Locomotor DisabilityAbility India
Locomotor disability forms the major proportion of the total disability population in India. As per Current census 2011, locomotor disability constitutes 20.3%among all disabilities. The figure may come down after RPWD Act 2016, as some of the conditions that were coming under locomotor disability identified as separate individual categories like dwarfism, muscular dystrophy, some chronic neurological conditions etc. Locomotor disability includes a person with- (a) loss or lack of normal ability to execute distinctive activities associated with the movement of self and objects from place to place (b) physical deformities, other than those involving the hand or leg both, regardless of whether the same caused loss or lack of normal movement of body
The conditions may include:- – Paralysis of limb or body, Deformity of limb, Maximum Loss of limb, Amputation – Dysfunction of limb, Deformity of joints of limbs, Deformity of the body other than in limbs eg. Hunch back, deformed spine etc.
Causes of Locomotor disability:-
• Traumatic- RTA, fall from height, domestic violence, natural calamaties, Burn injuries
• Congenital- deformities of hand ,foot, limbs, spine, amputees
• Developemental- Storage disorders, scoliosis, genuvalgum/ varum
• Infective – TB, Leprosy, polio, osteomyelitis
• Inflammatory – RA, Ank spond, psoriasis
• Neoplastic- Osteosarcoma, ewings sarcoma
• Nutritional- ricket, scurvy, osteomalacia, flurosis
• Geriatric – CVA, Cardio respiratory, OA, Osteoporosis, osteomalacia
Dwarfism As per RPWD Act, 2016- “Dwarfism means a medical or genetic condition resulting in an adult height of 4 feet 10 inches (147 centimetres) or less
• Proportionate- Hormonal, metabolic- GH, Pitutary, Kidney diseases
• Disproportionate- skeletal dysplasias – Achondroplasia – Spondyloepiphyseal dysplasia – Diastrophic dysplasia Associated conditions that adds to their disability:- • Associated limb anomalies • Cleft lip, palate • Spinal canal stenosis • kyphoscoliosis Achodroplasia s forms the major category of dwarfism characterised by- • a large head with a prominent forehead • a flattened bridge of the nose • protruding jaw • crowded and misaligned teeth • forward curvature of the lower spine • bowed legs • flat, short, broad feet • “double-jointedness
Best care and rehabilitation can be provided to the persons with locommotor disability by- Measures of prevention Early identification and intervention
Prevention of primary physical impairment:- • To prevent physical impairments arising from avoidable diseases, e.g. by health education, nutrition and immunization. • To prevent physical disabilities resulting from trauma, e.g. by seeking ways to prevent accidents.
Prevention of secondary physical impairment:- To prevent or at least limit the development of physical impairment- by early referral and by prompt & appropriate treatment- by family, physical therapist, orthopedic surgeon and other members of rehabilitation team.
Early Intervention clinics:-Early identification and early intervention is one of the key to success of Rehabilitation.

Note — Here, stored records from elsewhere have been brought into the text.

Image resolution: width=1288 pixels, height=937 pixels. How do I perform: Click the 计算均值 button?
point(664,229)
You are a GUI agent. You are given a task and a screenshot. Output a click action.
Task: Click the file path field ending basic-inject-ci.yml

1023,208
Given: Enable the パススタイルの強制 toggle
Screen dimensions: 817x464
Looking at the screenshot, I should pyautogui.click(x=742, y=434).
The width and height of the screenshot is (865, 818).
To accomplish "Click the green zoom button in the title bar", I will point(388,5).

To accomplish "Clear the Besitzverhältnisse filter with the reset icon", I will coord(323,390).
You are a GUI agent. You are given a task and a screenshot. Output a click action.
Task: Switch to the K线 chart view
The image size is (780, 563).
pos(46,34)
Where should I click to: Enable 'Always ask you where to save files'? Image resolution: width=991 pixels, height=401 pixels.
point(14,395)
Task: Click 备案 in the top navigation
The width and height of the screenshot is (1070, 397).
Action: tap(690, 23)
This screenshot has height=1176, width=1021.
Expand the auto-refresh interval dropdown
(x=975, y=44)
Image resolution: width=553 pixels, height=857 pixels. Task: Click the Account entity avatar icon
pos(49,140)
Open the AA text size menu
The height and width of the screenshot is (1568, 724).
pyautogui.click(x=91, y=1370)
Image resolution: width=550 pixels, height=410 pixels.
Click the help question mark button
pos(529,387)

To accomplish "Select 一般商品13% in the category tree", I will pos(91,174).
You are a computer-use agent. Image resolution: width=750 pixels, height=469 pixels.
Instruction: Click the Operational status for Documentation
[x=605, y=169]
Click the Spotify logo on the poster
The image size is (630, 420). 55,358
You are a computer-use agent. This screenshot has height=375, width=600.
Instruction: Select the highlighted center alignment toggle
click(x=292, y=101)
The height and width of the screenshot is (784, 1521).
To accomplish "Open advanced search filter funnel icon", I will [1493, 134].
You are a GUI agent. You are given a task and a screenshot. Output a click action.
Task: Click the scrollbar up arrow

New born to 3yrs of age can be included in early intervention clinic.
Acts for persons with Locomotor disability:–
• RCI Act 1992- Trained teachers to children with disability
• PWD Act- Appropriate environment to children with disability
• Right of children to free & compulsory education Act 2012- Free and compulsory education to children with disability
Major barriers: Global concept to have Barrier free environment for PWDs • Physical barriers – Accessibility • Attitudinal- Education, jobs, full participation • Lack rehabilitative equipment Integrated solutions- • Rehabilitation equipment • Access • Attitudinal changes- society for all
Research:- • Assistive technology • Stem cell • Ambulatory devices • Genetic studies • Molecular and cell biology and basic science
Developments of technologies that can help persons with locomotor disability to work more effectively in a competitive environment- • Prosthetic controlled by muscle activities • 3D printed prosthetic • Modular prosthetic limb • 3D printed wheelchair • Smartphone-controlled bionic prosthetic, • Crutches having joints New technologies such as 4D technology and brain-computer interface (BCI) will emerge and potentially be a game-changer for the PwDs in India Brain implant is one of the most critical milestones achieved in term of technology and is likely to impact locomotor disability sector in India between 5–20 years. It can help people with locomotor disability to regain the movement of their paralyzed limbs. This technology is in a nascent stage
By; Dr. P K Sahu, HoD, Dept of PMR, SVNIRTAR, Cuttack.